Each account may be registered to the manager and identified by a
voice print at the manager.
[0133] The account of the user which creates the group list may be
a primary account that can modify and delete the group.
[0134] At operations 1720a and 1720b, a voice instruction may be
received at Device 1 and Device 2. Here, Device 3 may not receive
the voice instruction because Device 3 is too far from the user to
hear the voice instruction or is blocked by a wall.
[0135] At operations 1730a and 1730b, information regarding the
voice instruction may be transmitted from Device 1 and Device 2 to
the manager. When the voice instruction is received at the devices,
each device may determine an audio strength of the voice
instruction. When the audio strength of the voice instruction is
determined by a device as being lower than a set threshold, the
voice instruction may be discarded at the device. When the audio
strength of the voice instruction received at the device is higher
than the set threshold, the device may send the information
regarding the voice instruction, current context, time, position,
and user, etc., to the manager.
[0136] At operation 1740, at least one device may be selected, by
the manager, from the created group list based on the transmitted
information regarding the voice instruction. For example, Device 2
and Device 3 may be selected. Device 3 that did not receive the
voice instruction may be a candidate to be selected to perform an
operation corresponding to the voice instruction as explained
above. Here, different priorities may be defined for an action of
each device.
[0137] When multiple devices support an action corresponding to the
voice instruction at the same time, the at least one device
suitable for performing the action may be selected according to the
priority of the device.
[0138] The manager may recognize a user identity through the voice
print. The group list may be determined according to position
information in the data uploaded by the device. The voice
instruction may be processed at a group level. A candidate device
for the voice instruction may be selected according to actions
supported by the device in the group list. A machine learning model
may be trained and used to select the at least one device.

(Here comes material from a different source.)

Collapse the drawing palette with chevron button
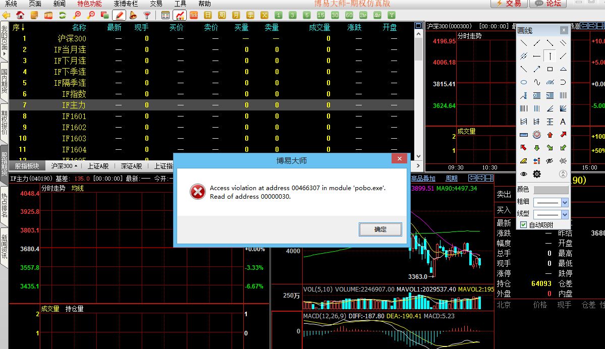This screenshot has width=605, height=349. (x=563, y=174)
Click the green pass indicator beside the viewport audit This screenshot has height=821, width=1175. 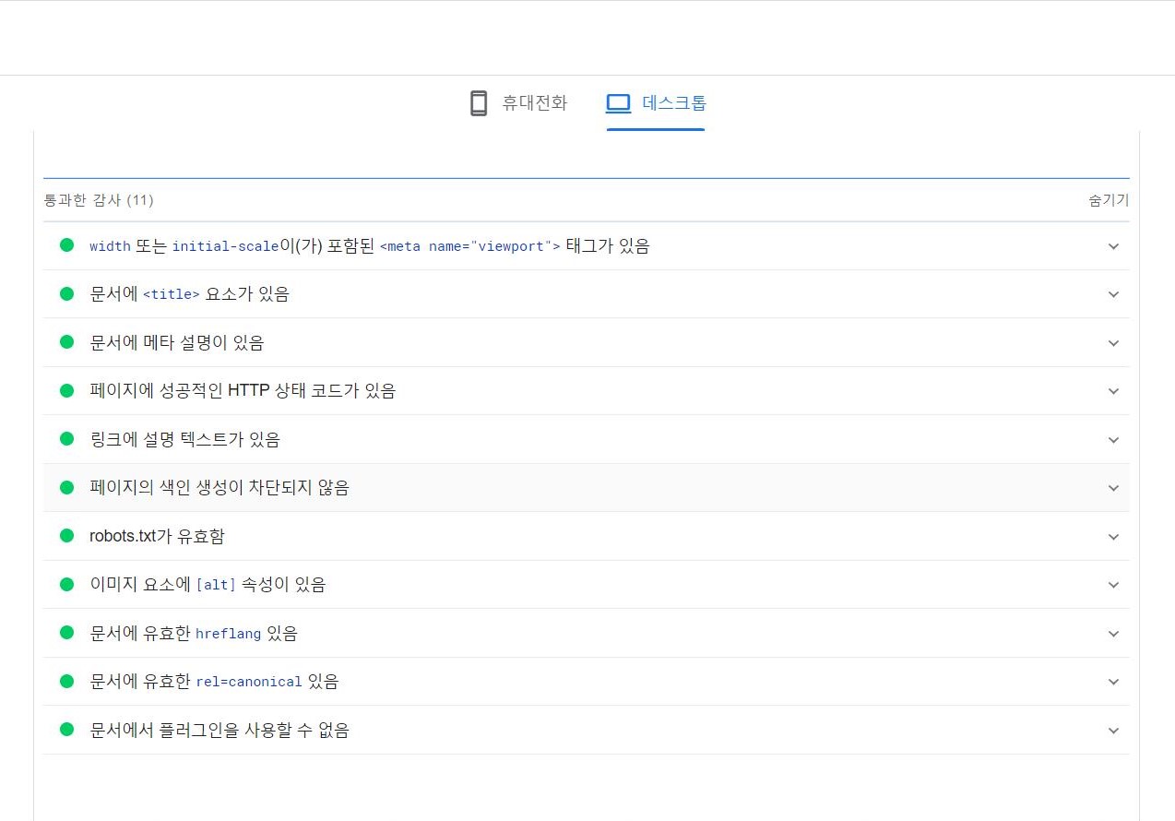[x=66, y=245]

[0139] At operations 1750b and 1750c, the manager may cause the
selected at least one device to perform an operation corresponding
to the voice instruction. A request of performing the operation may
be transmitted from the manager to Device 2 and Device 3.

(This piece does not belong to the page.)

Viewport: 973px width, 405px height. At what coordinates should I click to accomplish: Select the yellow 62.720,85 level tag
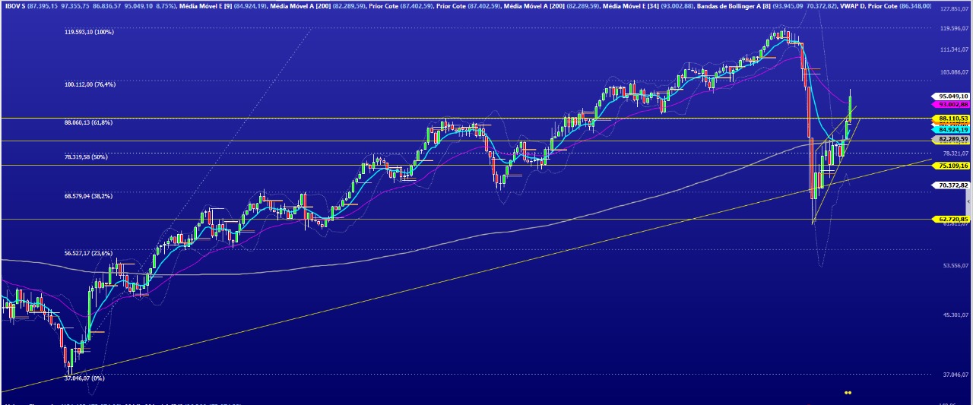[x=952, y=219]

[0140] At operations 1760b and 1760c, the selected at least one
device may perform the operation corresponding to the voice
instruction.
[0141] When selection of the at least one device does not satisfy
the user, or a result of the operation performed by the selected
device does not satisfy the user, user feedback may be returned to
the manager to enhance the machine learning model.

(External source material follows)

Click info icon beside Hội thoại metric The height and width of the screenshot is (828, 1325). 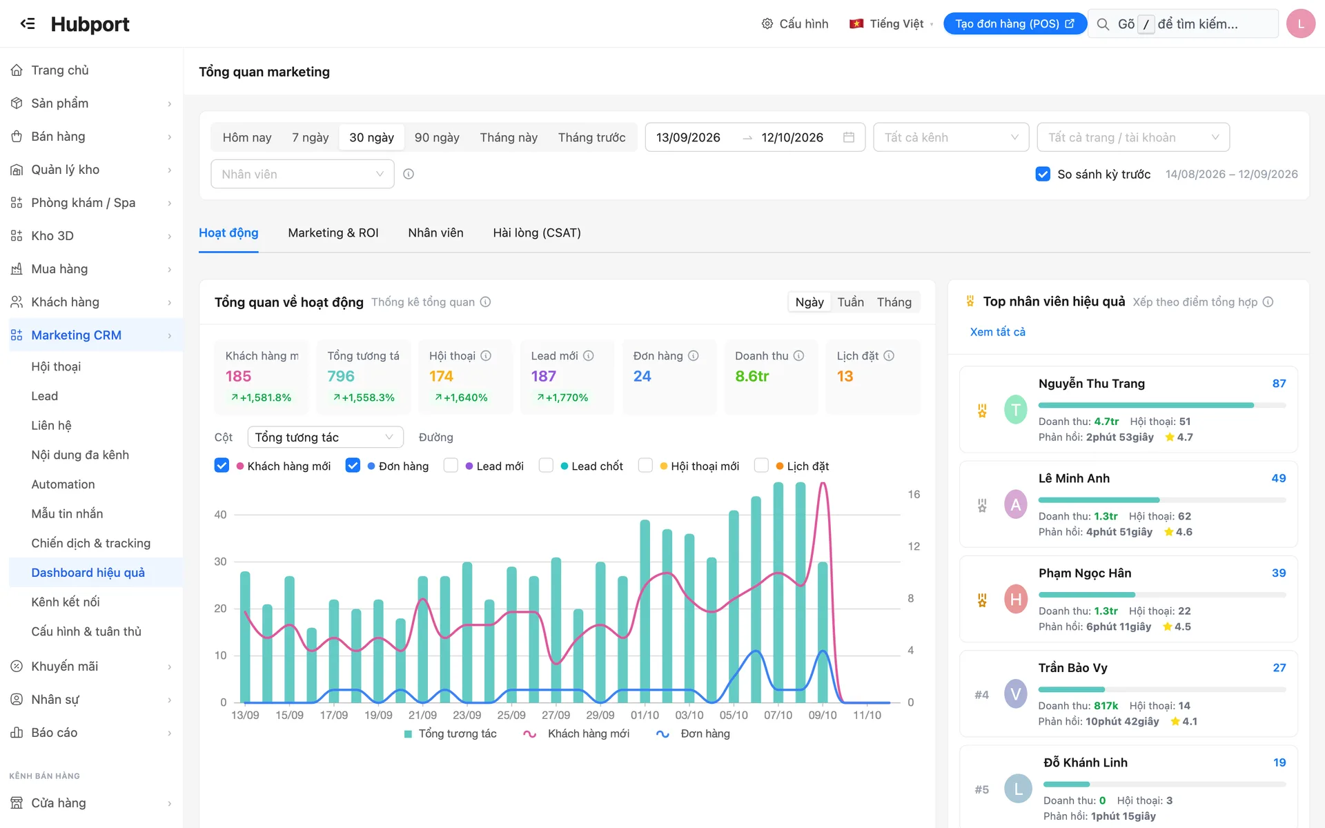[x=486, y=355]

[0142] It can be seen from the foregoing technical solutions that
by the method and system for processing a voice instruction when
multiple intelligent devices are online simultaneously provided by
the disclosure, a voice instruction is processed at a level of the
group on a server side, and a candidate device list capable of
executing the voice instruction is filtered out, by analyzing
actions of voice instructions of multiple devices in the group. One
or more devices executing the voice instruction may be inferred
intelligently by a machine learning model trained using a large
amount of data, and an error correction function is provided. The
results of error correction are fed back to the machine learning
model, and the machine learning model is retrained to produce a
system that better corresponds with each user's behavioral
habits.
[0143] The disclosure operates one or more devices at the same time
without turning off microphones of other devices, avoiding
potential disorder caused by the voice instruction, improving
convenience, and improving stability of voice operation. In
addition, an execution device is recommended through the machine
learning model, which provides users with a more convenient and
accurate operating experience.
[0144] The disclosure discloses a method and system for processing
a voice instruction when multiple intelligent devices are online
simultaneously. By configuring the group information of the
intelligent devices, the voice instruction may be flexibly
processed when the multiple intelligent devices are online
simultaneously, thereby improving accuracy and convenience of
operations of the intelligent devices, and improving the user
experience.
[0145] A memory is a computer-readable medium and may store data
necessary for operation of the electronic device. For example, the
memory may store instructions that, when executed by a processor of
the electronic device, cause the processor to perform operations in
accordance with the embodiments described above. Instructions may
be included in a program.
[0146] A computer program product may include the memory or the
computer-readable medium. The computer-readable medium may be a
non-transitory computer-readable medium. The computer program
product may be an electronic device including a processor and a
memory.
[0147] The processor may be coupled to the memory to control the
overall operation of the electronic device. For example, the
processor may perform operations according to various embodiments.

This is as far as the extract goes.